Backed with BWC funds, the Alcohol Drug Addiction and Mental Health Services (ADAMHS) boards in each county will administer the program to provide employers:

  • Reimbursement for pre-employment, random and reasonable suspicion drug testing;
  • Training for managers/supervisors to help them better manage a workforce that includes individuals in recovery;
  • A forum/venue for “second-chance” employers to share success stories, learn from each other and encourage others to hire workers in recovery.

“With this program, we’re not just investing in our workforce, we’re investing in our community,” said Brianna Hood, program manager for the Chillicothe Ross Chamber of Commerce.


“That we’re part of this pilot project is just huge, and I’m really excited about it and the promise it holds for our community,” added Penny Dehner, executive director of the Paint Valley ADAMH board.
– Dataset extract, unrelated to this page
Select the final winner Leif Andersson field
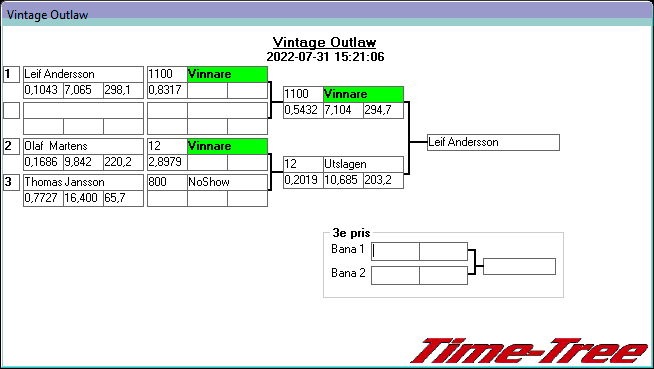Viewport: 654px width, 369px height. [x=493, y=142]
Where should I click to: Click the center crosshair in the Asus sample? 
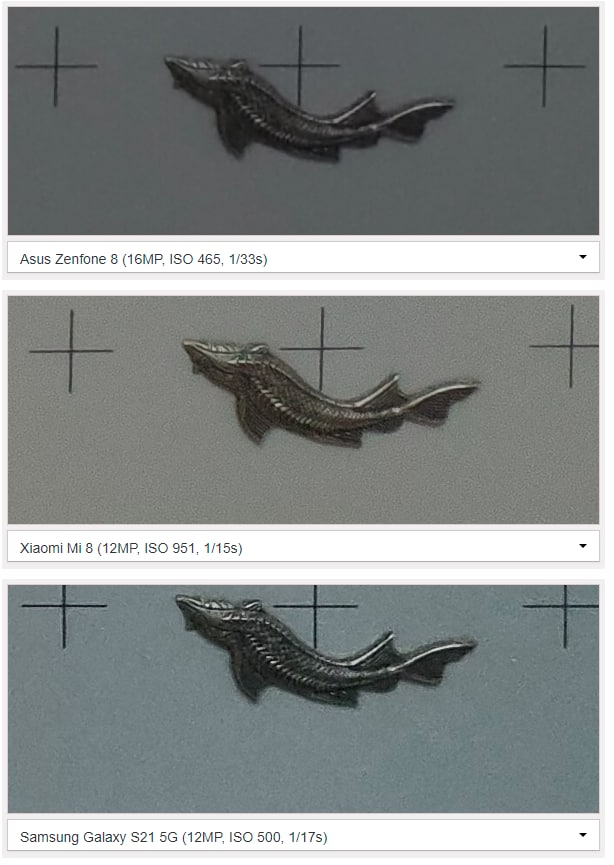point(300,65)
Ross County had 29 accidental overdose deaths in 2017, giving it the 14th highest overdose death rate in the state, according to the Ohio Department of Health. Montgomery County had 521, giving it the state’s highest overdose death rate for the second year in a row. Scioto County had 51 for the 10thhighest rate.


National data shows the opioid crisis has lowered the labor force participation rate. In Ohio, opioid addiction, abuse and overdose deaths cost the state anywhere from $6.6 billion to $8.8 billion annually, according to a 2017 report from the C. William Swank Program in Rural-Urban Policy at The Ohio State University.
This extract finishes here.